__EXERCISE GOAL__: From the records below, copy the lines that include "agent".

(Collection entries)
-------

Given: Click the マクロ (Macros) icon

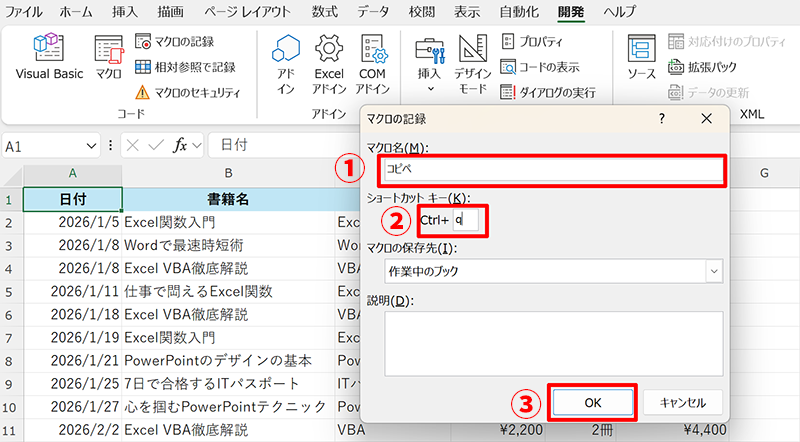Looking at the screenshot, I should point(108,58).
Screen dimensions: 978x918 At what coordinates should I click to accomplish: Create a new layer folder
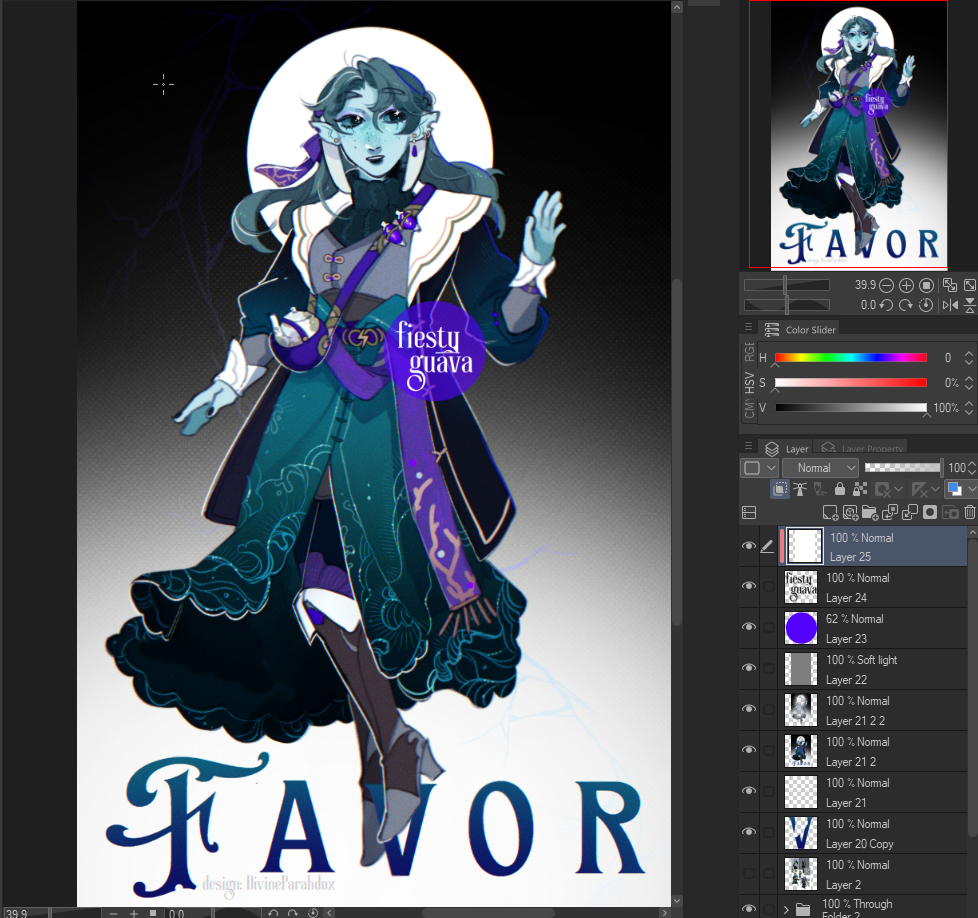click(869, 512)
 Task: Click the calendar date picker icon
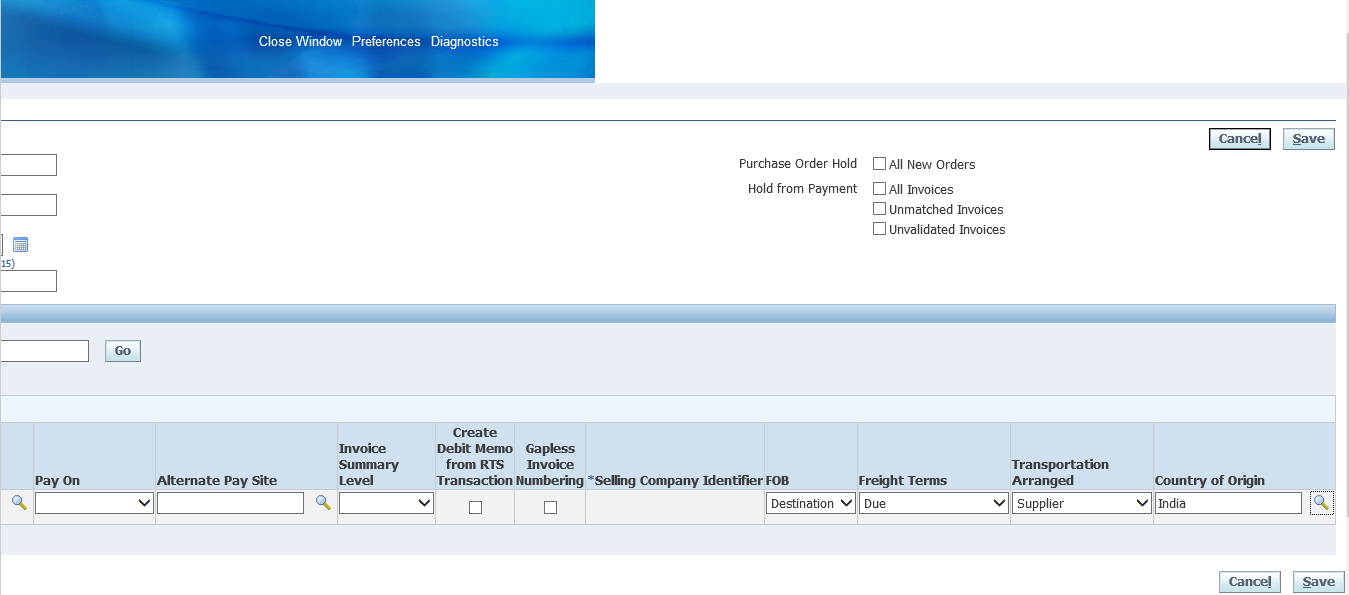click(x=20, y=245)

-------

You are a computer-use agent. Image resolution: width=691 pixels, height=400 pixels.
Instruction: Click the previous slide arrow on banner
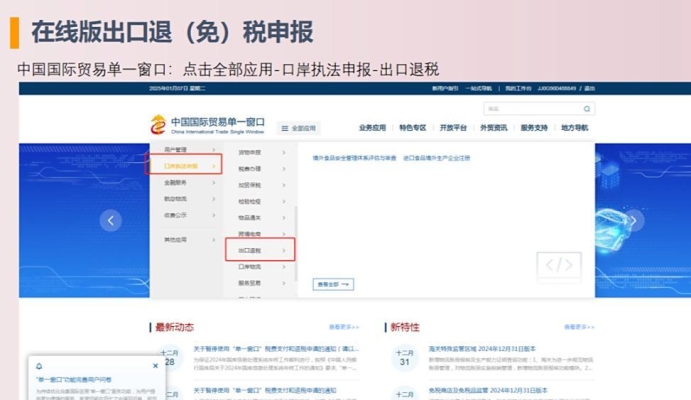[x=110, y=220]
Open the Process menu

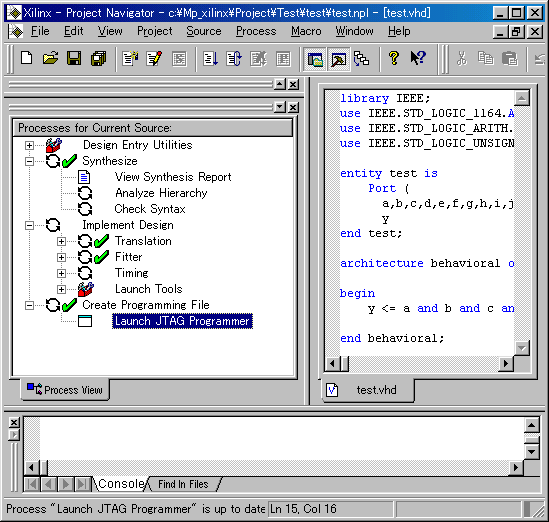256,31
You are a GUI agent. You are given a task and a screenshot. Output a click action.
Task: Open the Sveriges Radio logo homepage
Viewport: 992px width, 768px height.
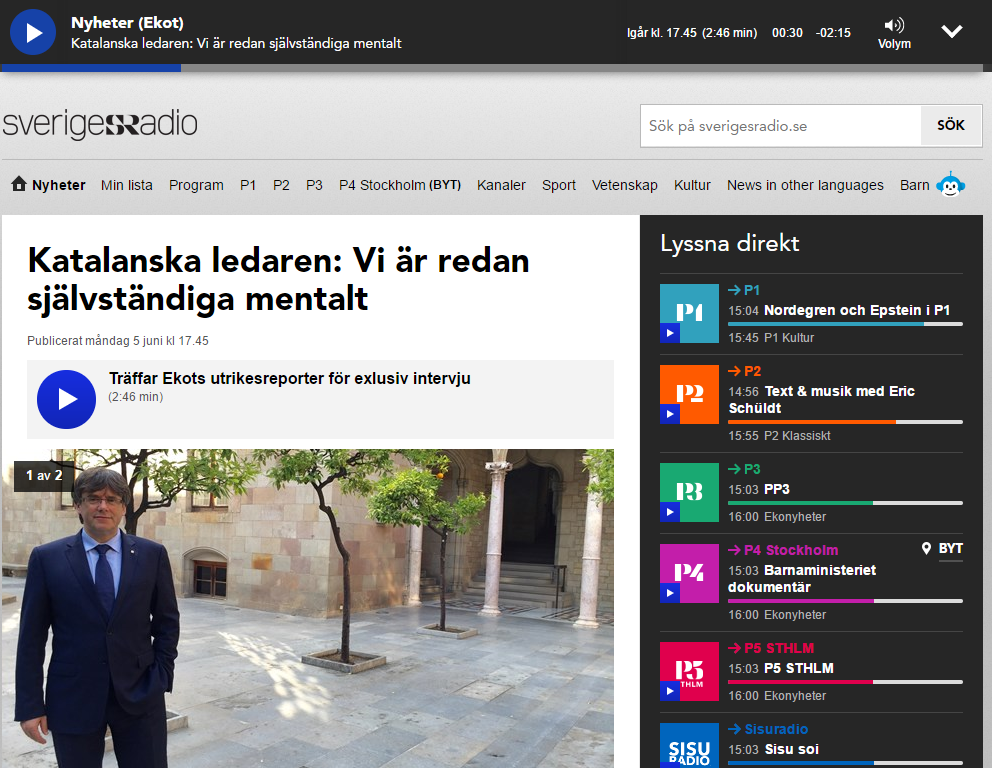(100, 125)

-------

__RESULT OF THE EXERCISE__:
You are a computer-use agent. Image resolution: width=691 pixels, height=400 pixels.
You are a GUI agent. You are given a task and a screenshot. Output a click action.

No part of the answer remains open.